Chez les humains en santé, la décomposition de la caséine donne seulement une production minimale de béta-CM-7 et d’autres exorphines. Le Dr Cade spécule que ce processus de dégradation puisse être affaibli chez les individus qui souffrent d’autisme ou de schizophrénie. En effet, les résultats préliminaires des études de l’équipe sur des enfants autistes et schizophrènes montrent que ceux-ci ont jusqu’à 100 fois le niveau normal des protéines du lait dans le sang et l’urine. Les chercheurs ont aussi trouvé que chez 80 % des enfants, les symptômes de l’autisme et de la schizophrénie, s’estompent ou disparaissent après qu’on eût changé leur régime en un régime sans lait.

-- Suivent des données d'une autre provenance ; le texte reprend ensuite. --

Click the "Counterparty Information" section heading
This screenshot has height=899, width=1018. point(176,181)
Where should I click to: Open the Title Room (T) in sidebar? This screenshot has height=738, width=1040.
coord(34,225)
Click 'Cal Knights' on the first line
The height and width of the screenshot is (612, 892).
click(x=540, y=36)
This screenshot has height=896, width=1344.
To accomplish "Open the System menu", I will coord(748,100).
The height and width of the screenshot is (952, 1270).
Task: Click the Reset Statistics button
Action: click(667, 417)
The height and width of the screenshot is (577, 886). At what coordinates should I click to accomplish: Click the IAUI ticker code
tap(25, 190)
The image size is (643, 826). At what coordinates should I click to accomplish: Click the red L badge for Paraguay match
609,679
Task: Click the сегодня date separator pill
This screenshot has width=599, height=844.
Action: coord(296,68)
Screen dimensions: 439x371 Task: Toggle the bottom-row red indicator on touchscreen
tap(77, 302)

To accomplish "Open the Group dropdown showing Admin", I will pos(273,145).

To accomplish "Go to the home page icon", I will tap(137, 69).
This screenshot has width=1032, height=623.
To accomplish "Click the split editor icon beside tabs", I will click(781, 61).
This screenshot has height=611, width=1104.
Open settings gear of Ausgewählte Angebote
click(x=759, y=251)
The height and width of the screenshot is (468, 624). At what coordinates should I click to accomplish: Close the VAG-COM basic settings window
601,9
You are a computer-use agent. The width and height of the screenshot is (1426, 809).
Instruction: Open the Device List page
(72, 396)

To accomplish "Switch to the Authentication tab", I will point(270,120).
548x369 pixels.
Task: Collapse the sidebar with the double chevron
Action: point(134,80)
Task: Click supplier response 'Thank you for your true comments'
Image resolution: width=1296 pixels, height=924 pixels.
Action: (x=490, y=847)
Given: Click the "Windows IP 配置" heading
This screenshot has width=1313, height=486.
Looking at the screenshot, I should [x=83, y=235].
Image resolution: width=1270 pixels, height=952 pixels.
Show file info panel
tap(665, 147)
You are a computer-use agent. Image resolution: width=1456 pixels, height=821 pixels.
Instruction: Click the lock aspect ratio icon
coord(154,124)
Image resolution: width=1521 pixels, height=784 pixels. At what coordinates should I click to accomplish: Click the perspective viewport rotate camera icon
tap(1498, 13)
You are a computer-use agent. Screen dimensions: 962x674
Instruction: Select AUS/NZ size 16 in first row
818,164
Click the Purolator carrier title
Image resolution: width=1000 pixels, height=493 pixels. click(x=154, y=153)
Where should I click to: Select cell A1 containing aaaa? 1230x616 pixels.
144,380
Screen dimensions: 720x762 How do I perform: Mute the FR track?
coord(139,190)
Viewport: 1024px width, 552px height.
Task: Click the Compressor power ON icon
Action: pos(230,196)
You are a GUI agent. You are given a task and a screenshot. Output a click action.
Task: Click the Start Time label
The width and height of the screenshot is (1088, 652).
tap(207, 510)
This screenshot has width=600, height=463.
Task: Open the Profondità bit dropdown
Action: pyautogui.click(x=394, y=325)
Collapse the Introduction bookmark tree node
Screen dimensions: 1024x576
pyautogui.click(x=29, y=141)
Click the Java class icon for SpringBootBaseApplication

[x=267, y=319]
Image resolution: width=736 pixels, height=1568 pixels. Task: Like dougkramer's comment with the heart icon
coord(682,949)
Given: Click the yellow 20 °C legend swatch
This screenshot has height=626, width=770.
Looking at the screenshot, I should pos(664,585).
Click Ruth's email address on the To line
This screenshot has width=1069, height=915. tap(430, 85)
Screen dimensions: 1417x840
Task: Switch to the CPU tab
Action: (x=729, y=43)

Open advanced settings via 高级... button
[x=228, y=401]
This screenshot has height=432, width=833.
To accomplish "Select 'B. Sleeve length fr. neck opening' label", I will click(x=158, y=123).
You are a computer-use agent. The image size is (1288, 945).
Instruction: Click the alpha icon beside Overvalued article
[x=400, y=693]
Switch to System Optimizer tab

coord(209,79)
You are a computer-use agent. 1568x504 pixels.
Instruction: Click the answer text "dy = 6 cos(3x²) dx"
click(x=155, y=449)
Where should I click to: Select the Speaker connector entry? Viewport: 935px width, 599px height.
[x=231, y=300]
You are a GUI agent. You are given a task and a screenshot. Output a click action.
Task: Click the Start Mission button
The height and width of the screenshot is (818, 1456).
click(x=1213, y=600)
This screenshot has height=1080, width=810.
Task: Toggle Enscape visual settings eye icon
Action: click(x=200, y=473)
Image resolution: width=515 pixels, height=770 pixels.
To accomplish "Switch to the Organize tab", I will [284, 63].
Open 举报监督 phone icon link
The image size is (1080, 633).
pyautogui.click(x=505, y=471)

Le lien entre l’autisme, la schizophrénie et les protéines du lait est confirmé par les résultats d’un deuxième rapport publié dans le journal.

Dans cette étude, le Dr Cade et son coauteur, le Dr Zhongjie Sun, ont découvert que l’administration intraveineuse de béta-CM-7 produisait des changements "remarquables" du comportement chez les rats.

Selon les auteurs, ces modifications du comportement s’étendaient de l’agitation "avec claquement des dents et respiration rapide" (une minute environ après l’administration), à l’inactivité couplée, avec un besoin de s’éloigner des autres animaux (dans les 7 minutes après l’injection).

À la suite de cette injection de béta-CM-7, les rats avaient aussi oublié le bruit d’une sonnette située à proximité et à laquelle ils réagissaient auparavant.

Le Dr Cade dit que "...Cela nous semblait intéressant puisque beaucoup de mères d’enfants autistiques confiaient qu’il leur semblait que leurs enfants étaient complètement sourds, qu’elles leur parlaient et qu’ils donnaient I’impression de ne pas les entendre".

Le spécialiste, cependant, tient à prévenir les excès d’optimisme et prévient que d’autres recherches seront nécessaires pour confirmer ces résultats.

Commentant ces études, le Dr Benneth Leventhal, de l’École de médecine de I’Université de Chicago, faisait remarquer que "la schizophrénie et I’autisme étaient des "troubles distinctement différents", avec des origines complexes. Il est certainement possible que ces irrégularités génétiques (digestives) puissent conduire aux effets sur le métabolisme que le Dr Cade mentionne, bien qu’il n’y ait pas encore de support substantiel pour cela maintenant", explique-t-il dans un communiqué.